3- Le paradigme dispose d'un principe d'exclusion : le paradigme exclut non seulement les données, énoncés et idées qui ne lui sont pas conformes, mais aussi les problèmes qu'il ne reconnaît pas. Ainsi, un paradigme de simplification (disjonction ou réduction) ne peut reconnaître l'existence du problème de la complexité.
4- Ce qu'il exclut n'existant pas, le paradigme rend aveugle. Ainsi, selon le paradigme structuraliste, le sujet, le devenir n'ont aucune réalité, et, selon le paradigme épistémo-structuraliste de Foucault, l'homme n'est qu'une invention épistémique. Dès lors, tout discours "humaniste" disqualifie celui qui le tient.

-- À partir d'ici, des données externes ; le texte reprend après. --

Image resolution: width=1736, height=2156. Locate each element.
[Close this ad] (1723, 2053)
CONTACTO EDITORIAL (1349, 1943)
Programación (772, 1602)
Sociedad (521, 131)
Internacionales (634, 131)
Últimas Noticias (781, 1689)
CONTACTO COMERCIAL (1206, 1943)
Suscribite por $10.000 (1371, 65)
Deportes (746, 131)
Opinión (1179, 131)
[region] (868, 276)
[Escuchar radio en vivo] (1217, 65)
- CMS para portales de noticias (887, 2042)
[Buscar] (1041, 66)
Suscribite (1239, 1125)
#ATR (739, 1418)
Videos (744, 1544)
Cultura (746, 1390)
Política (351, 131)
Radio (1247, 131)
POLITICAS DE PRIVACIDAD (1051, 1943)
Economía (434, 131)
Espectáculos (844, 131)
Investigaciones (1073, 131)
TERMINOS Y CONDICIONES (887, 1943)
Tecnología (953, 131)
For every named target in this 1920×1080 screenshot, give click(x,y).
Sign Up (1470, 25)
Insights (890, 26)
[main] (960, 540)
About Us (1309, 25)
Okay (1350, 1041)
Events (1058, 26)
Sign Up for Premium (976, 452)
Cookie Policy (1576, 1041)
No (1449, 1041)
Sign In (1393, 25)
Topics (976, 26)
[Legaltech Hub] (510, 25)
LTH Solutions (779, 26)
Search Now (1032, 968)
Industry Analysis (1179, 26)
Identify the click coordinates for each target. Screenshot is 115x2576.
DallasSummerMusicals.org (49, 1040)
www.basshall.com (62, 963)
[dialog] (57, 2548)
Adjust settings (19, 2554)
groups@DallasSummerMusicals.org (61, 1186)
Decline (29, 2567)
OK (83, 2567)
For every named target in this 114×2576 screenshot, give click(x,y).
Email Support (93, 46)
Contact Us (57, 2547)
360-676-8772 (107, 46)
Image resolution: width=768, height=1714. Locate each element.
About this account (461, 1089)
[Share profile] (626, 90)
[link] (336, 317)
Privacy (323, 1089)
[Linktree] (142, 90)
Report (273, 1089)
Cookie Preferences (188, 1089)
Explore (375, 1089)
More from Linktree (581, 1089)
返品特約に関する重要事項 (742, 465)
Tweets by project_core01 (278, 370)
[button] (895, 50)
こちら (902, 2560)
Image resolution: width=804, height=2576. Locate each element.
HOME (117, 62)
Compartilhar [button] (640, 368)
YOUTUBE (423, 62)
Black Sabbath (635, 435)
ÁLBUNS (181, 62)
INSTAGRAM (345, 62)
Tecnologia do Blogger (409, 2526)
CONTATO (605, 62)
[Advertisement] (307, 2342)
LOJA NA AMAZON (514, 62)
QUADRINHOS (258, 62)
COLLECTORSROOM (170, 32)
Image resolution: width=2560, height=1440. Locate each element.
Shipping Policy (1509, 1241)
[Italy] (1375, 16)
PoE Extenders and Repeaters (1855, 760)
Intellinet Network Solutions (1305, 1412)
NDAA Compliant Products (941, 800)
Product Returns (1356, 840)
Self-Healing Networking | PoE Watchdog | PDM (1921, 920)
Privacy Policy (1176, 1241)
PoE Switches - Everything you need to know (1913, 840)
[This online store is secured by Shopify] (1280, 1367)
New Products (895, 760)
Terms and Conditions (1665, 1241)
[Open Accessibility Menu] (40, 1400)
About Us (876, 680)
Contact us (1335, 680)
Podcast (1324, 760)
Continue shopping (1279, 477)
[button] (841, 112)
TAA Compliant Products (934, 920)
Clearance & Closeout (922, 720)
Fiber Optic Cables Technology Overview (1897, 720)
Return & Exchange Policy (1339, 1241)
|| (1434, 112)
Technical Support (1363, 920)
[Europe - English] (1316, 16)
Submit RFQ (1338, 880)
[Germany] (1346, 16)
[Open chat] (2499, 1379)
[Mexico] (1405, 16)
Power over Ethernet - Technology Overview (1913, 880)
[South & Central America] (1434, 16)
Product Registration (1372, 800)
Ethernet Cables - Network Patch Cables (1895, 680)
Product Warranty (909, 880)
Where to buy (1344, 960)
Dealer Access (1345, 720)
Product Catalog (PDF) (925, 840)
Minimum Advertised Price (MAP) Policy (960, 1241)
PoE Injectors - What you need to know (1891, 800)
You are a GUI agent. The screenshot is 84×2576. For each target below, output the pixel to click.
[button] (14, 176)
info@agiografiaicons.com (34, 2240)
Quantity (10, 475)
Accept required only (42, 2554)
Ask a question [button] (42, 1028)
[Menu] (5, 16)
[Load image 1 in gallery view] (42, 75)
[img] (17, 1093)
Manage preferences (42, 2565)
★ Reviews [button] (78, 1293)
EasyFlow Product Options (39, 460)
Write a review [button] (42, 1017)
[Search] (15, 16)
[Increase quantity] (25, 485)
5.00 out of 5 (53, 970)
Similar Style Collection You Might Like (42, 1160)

5- Le paradigme est invisible. Situé, comme nous l'avons dit, dans l'ordre inconscient et dans l'ordre sur-conscient, il est l'organisateur invisible du noyau organisationnel visible de la théorie, où il dispose d'une place invisible. Il est ainsi invisible dans l'organisation consciente qu'il contrôle. (Aussi, nos discours conscients sont d'autant moins conscients de leur sens qu'ils s'en croient totalement conscients.) Il est invisible par nature parce qu'il est toujours virtuel ; le paradigme n'est jamais formulé en tant que tel ; il n'existe que dans ses manifestations. C'est le principe toujours virtuel qui sans cesse se manifeste et s'incarne dans ce qu'il génère. On ne peut en parler qu'à partir de ses actualisations, qui, comme le dit le sens grec du mot, l'exemplifient : il n'apparaît qu'à travers ses exemples.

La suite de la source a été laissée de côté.